Today is International Women’s Day, an annual celebration falling on 8th March and dating back to the early 1900s when women campaigned for the right to vote and receive equal pay. Equality continues to be a hot topic today, especially for those who are aware of how far the pendulum still needs to swing, to enable many women to gain equal rights.
The terrible truth is that many consider this almost done and dusted. But a simple examination of statistics show that we are a long way from considering it accomplished. A video was created for last year’s International Women’s Day, featuring a famous face and a powerful message:
Equality for women and the topic of Feminism within Christianity is something I have written on a lot. One of my most commented posts was on this top and can be read here: “Christian Feminism Is Not An Oxymoron”
The definition of feminism that I embrace is that post is as follows: “Feminism: a collection of movements aimed at defining, establishing and defending equal political, economic, social rights and equal opportunities for women.”
Personally I find that 100% compatible with my Christian faith and my reading of Jesus’ behaviour in the Gospels. In fact, based on that definition (and only that definition) I feel comfortable saying ‘Jesus was a feminist’.
Some have taken the term ‘feminism’ and created angry and bitter versions of it. Clearly that is not compatible with an orthodox understanding of Christianity.

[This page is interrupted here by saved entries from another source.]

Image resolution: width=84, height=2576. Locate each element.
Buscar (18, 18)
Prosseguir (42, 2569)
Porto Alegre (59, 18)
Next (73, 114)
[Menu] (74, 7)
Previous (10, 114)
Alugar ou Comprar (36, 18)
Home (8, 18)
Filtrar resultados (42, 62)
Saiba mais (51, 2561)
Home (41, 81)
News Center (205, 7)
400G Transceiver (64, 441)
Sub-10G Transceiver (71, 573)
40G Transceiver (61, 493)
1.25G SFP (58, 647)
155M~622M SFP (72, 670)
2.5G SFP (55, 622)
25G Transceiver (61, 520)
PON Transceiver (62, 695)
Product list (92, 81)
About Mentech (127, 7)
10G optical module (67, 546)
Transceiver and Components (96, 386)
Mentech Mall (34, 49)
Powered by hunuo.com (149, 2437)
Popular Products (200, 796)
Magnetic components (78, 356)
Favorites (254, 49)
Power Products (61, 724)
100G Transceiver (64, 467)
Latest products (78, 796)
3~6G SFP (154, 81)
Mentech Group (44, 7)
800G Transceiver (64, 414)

But in it’s truest form, feminism is simply a quest for equality – something very much on the heart of God, when He created us in His image, as equals.

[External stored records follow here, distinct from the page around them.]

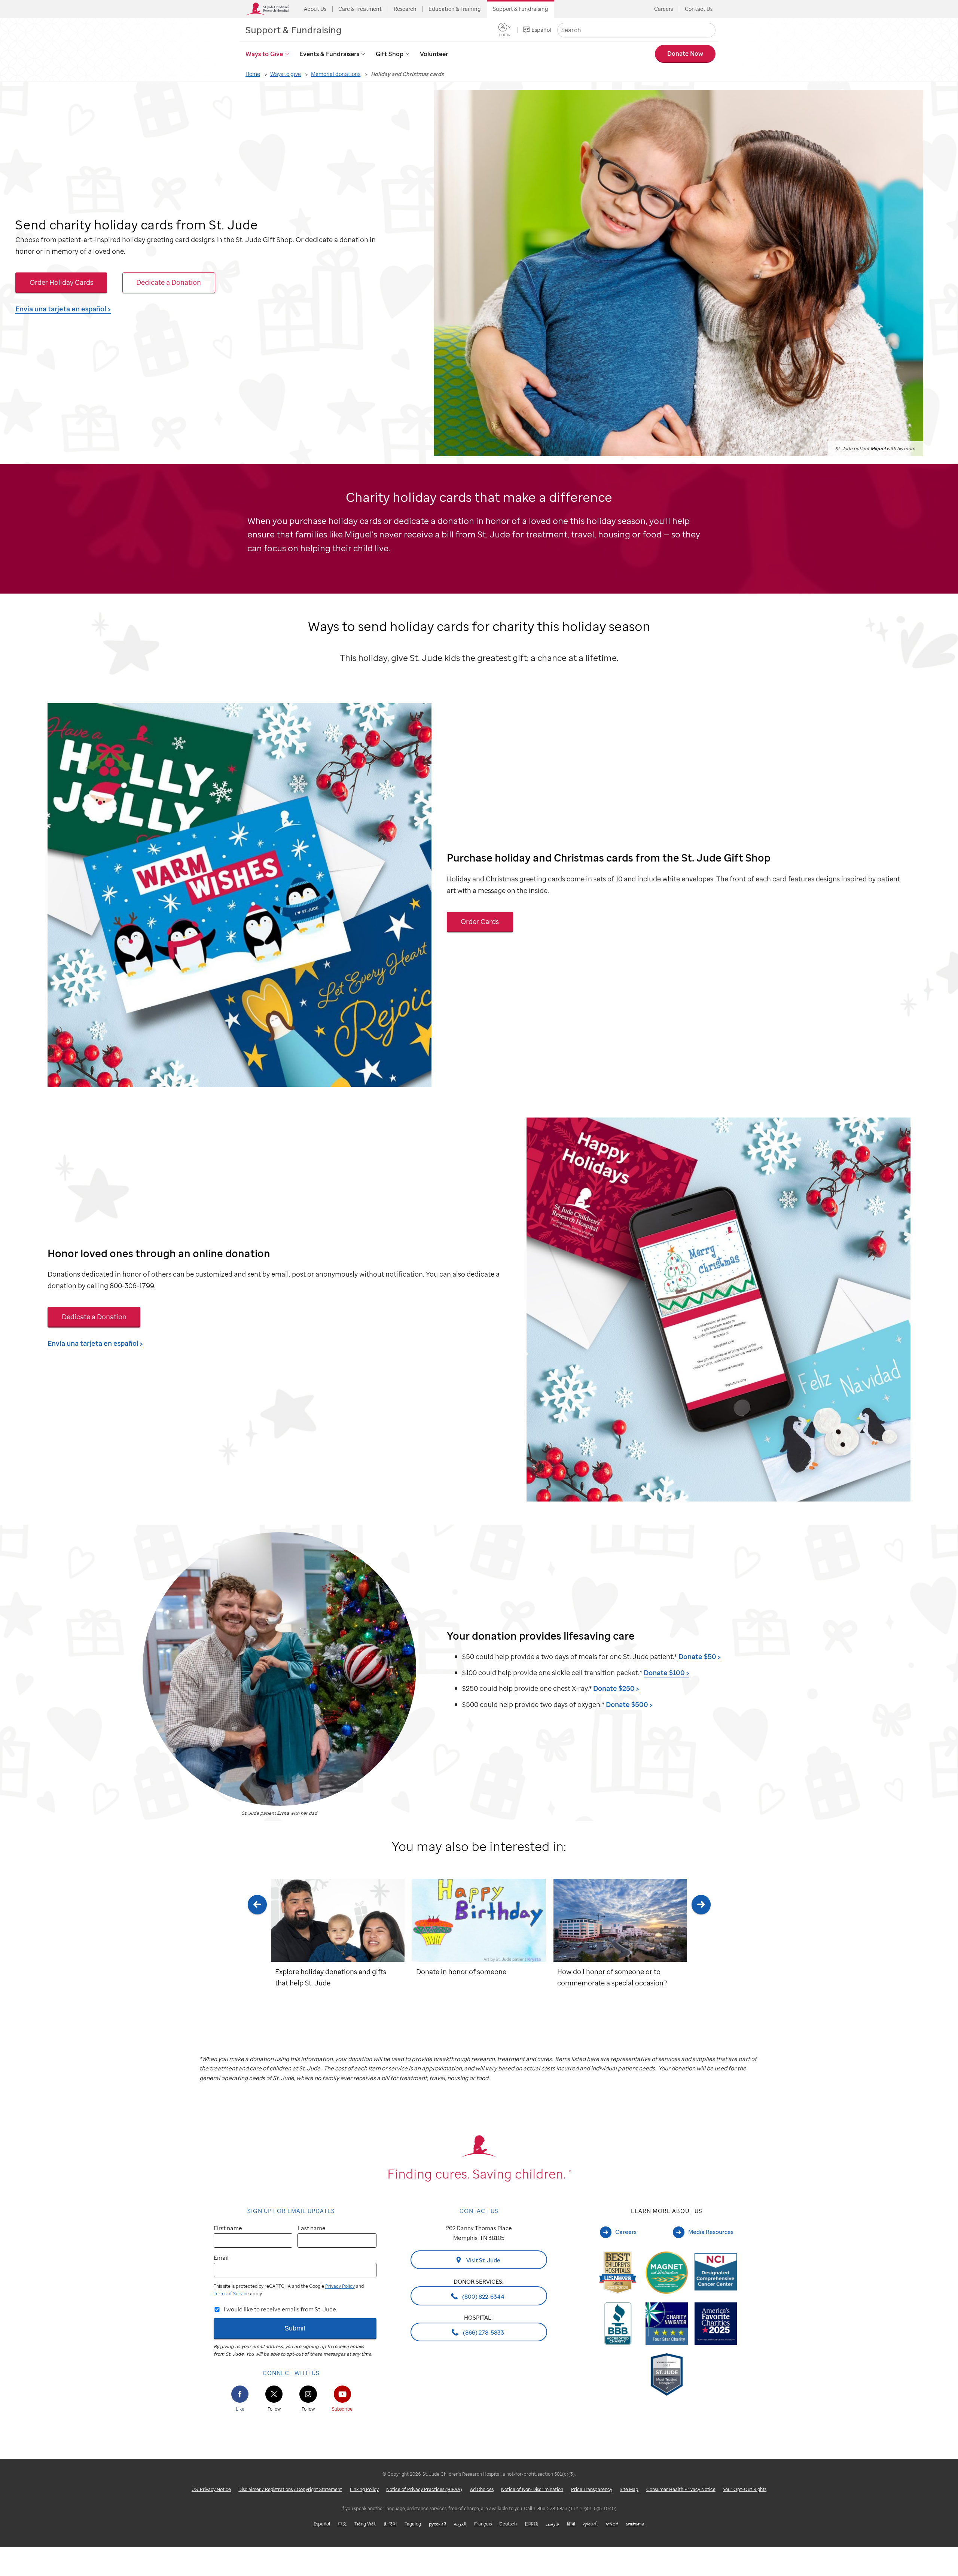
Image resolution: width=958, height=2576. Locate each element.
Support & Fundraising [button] (520, 8)
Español (541, 29)
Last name (312, 2228)
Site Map (629, 2489)
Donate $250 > (616, 1688)
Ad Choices (482, 2489)
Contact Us (699, 8)
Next (700, 1943)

Using this kind of definition, feminism is not something limited to women only. Men can be feminists if they believe in and seek the equal value and treatment of women. So it’s not exclusive.
Some would say the term has too much baggage to be used and understood in a Christian context. They argue that it simply creates too much division and misunderstanding. But what about all the other terms we use that have become laden with baggage and negative overtones for some people? Should we throw out the word ‘Christian’ just because some people have given it a bad name? Or what about terms like Evangelical; should everyone reject those definitions because some have given them a host of negative associations?
I don’t think so. I believe that language always becomes tired, over-used and in need of resurrection. Perhaps feminism is a term that Christians could dust down, re-examine and embrace. In it’s purest sense it is a quest for women to be treated equally. The more angry, shrill associations it carries are only expressions of this goal. We can use a term without needing to replicate all the behaviours of others who have walked under its banner. We can redefine what it looks like to express feminism as a position and a passion.